Armstrong (1941), in the description of L. zacae , only mentioned that the lateral antennular flagellum is biramous. Okuno (1996) re-examined the type material of L. zacae , and yet did not describe the exact status of the lateral antennular flagellum. There are three characters which can be used to differentiate the new species from L. zacae as follows: first, the shape of the pterygostomial angle bearing a small tooth in L. malagasy sp. nov. vs rounded in L. zacae ; second, the very short stylocerite in L. zacae reaching to the proximal third of the basal antennular segment compared to longer one in the new species overreaching the basal antennular segment; and third, the scaphocerite reaching to the end of the antennular peduncle in L. zacae while it distinctly surpassing the antennular peduncle in L. malagasy sp. nov.
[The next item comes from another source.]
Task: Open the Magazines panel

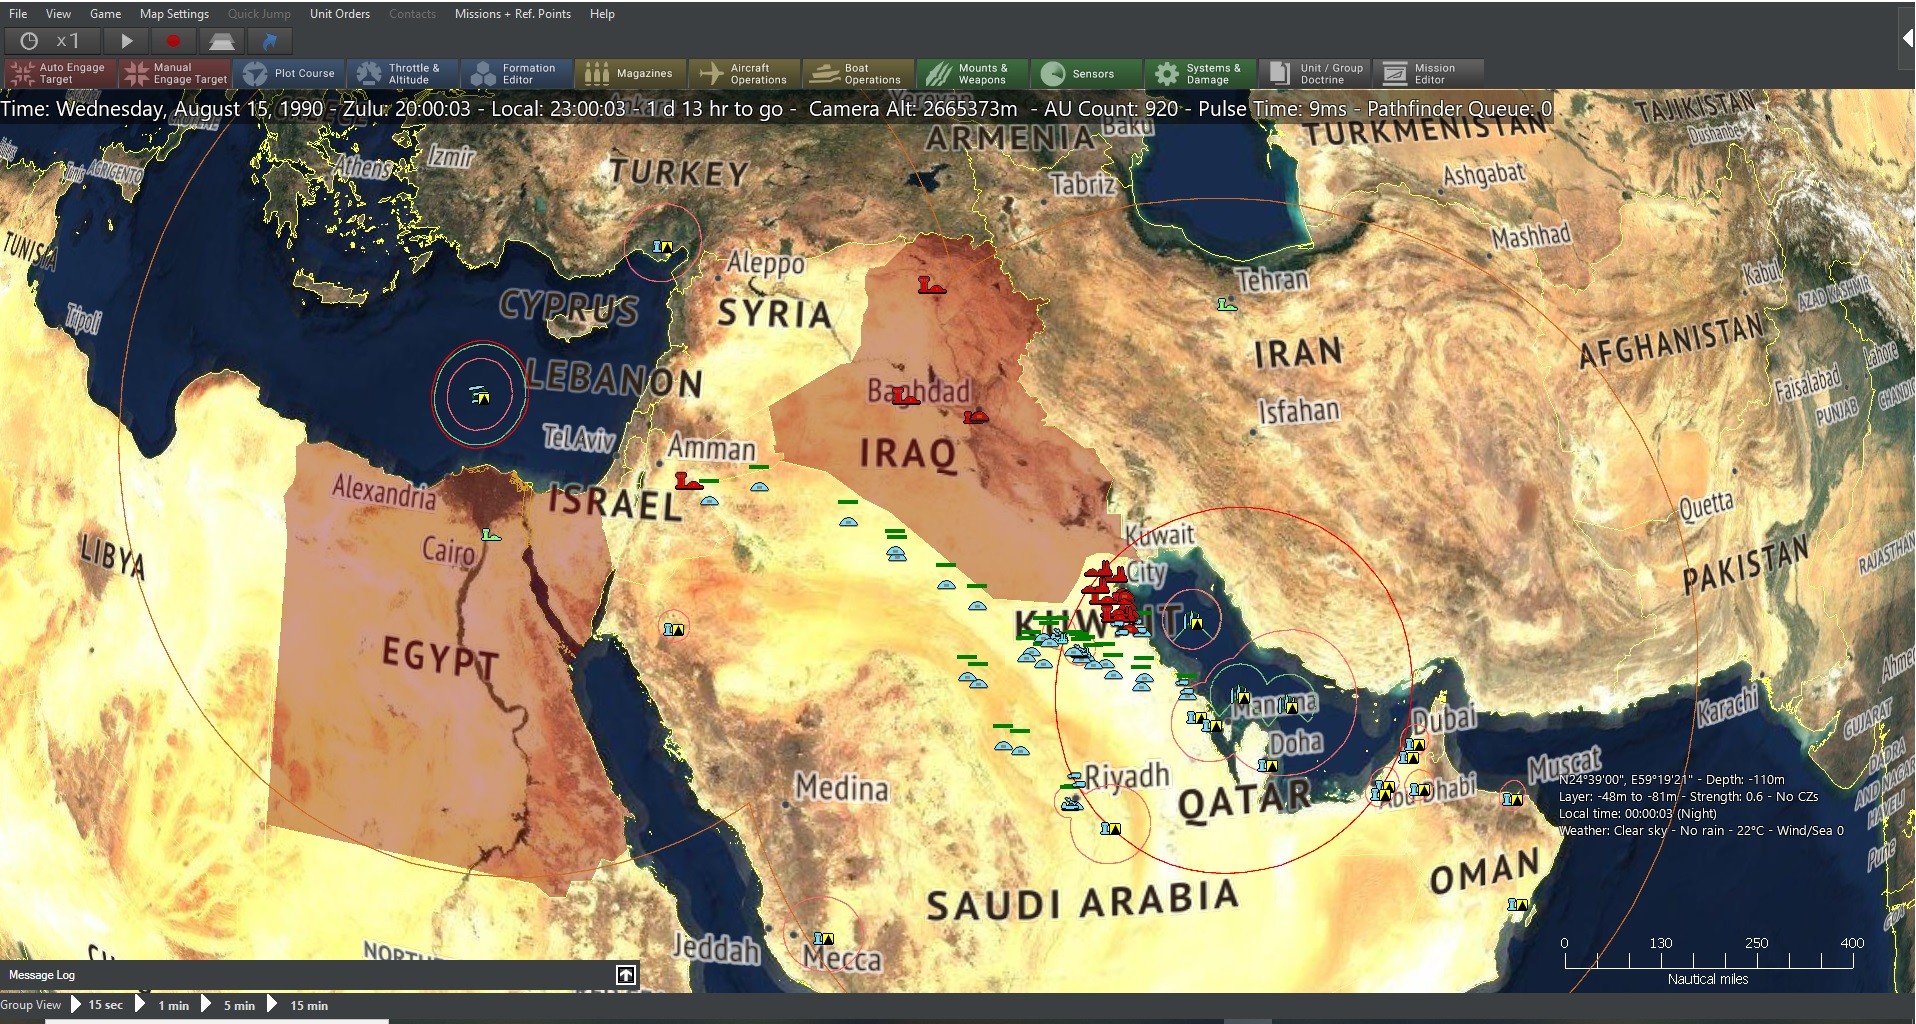Action: (x=629, y=72)
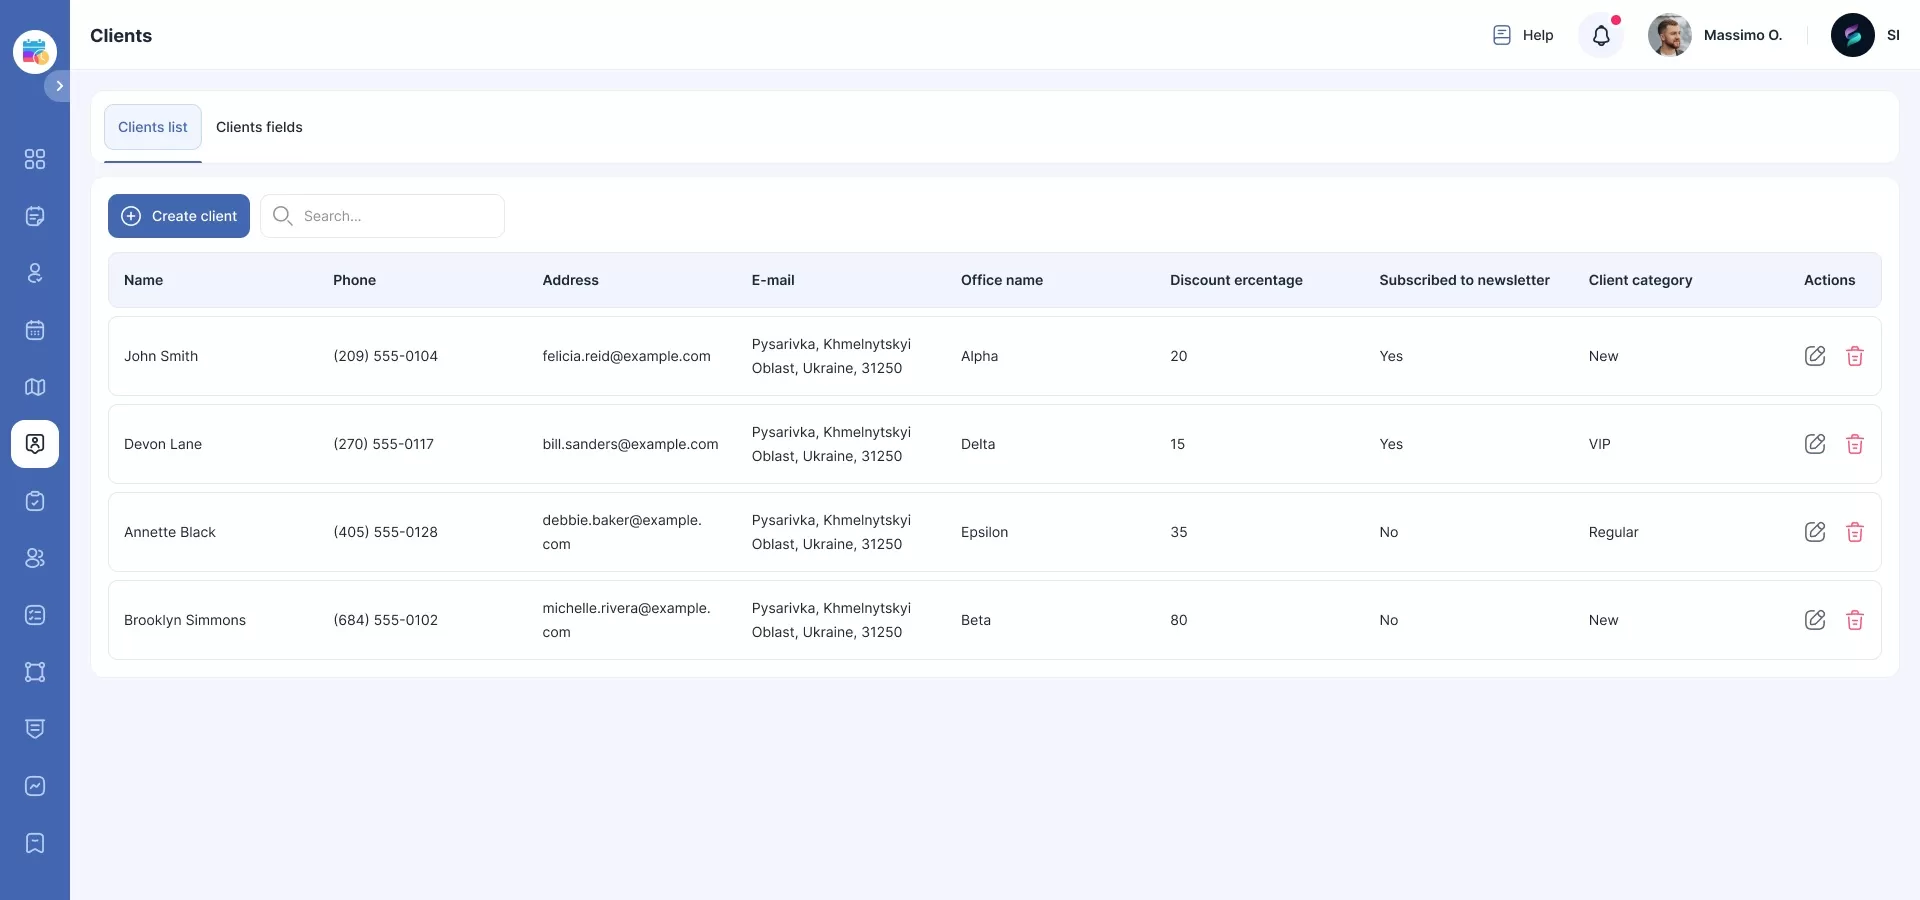Click inside the Search input field

(x=383, y=216)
Other members of the “long accessory ramous” clade of the genus Lysmata from other geographical regions can be more or less distinguishable from the new species by the number of segments of the fused part and of the accessory ramus of the lateral flagellum; L. intermedia with 17–18 and 3–4 articles ( d’Udekem d’Acoz 2000), L. jundalini 18–24 and 3–4 ( Rhyne et al. 2012), L. moorei 7–13 and 7–16 ( Rathbun 1901; Pachelle et al. 2020), L. napoleoni 6–9 and 10–13 ( De Grave & Anker 2018), L. nilita 21–27 and 4–7 ( Dohrn & Holthuis 1950), L. seticaudata 20–38 and 8–15 ( Dohrn & Holthuis 1950), L. argentopunctata 13–15 and 13–17 ( Wicksten 2000), L. chica 10–11 and 3–6 ( Wicksten 2000), L. galapagensis 6–13 and 5–7 ( Schmitt 1924), and L. holthuisi 17 and 6–7 articles ( Anker et al. 2009), respectively.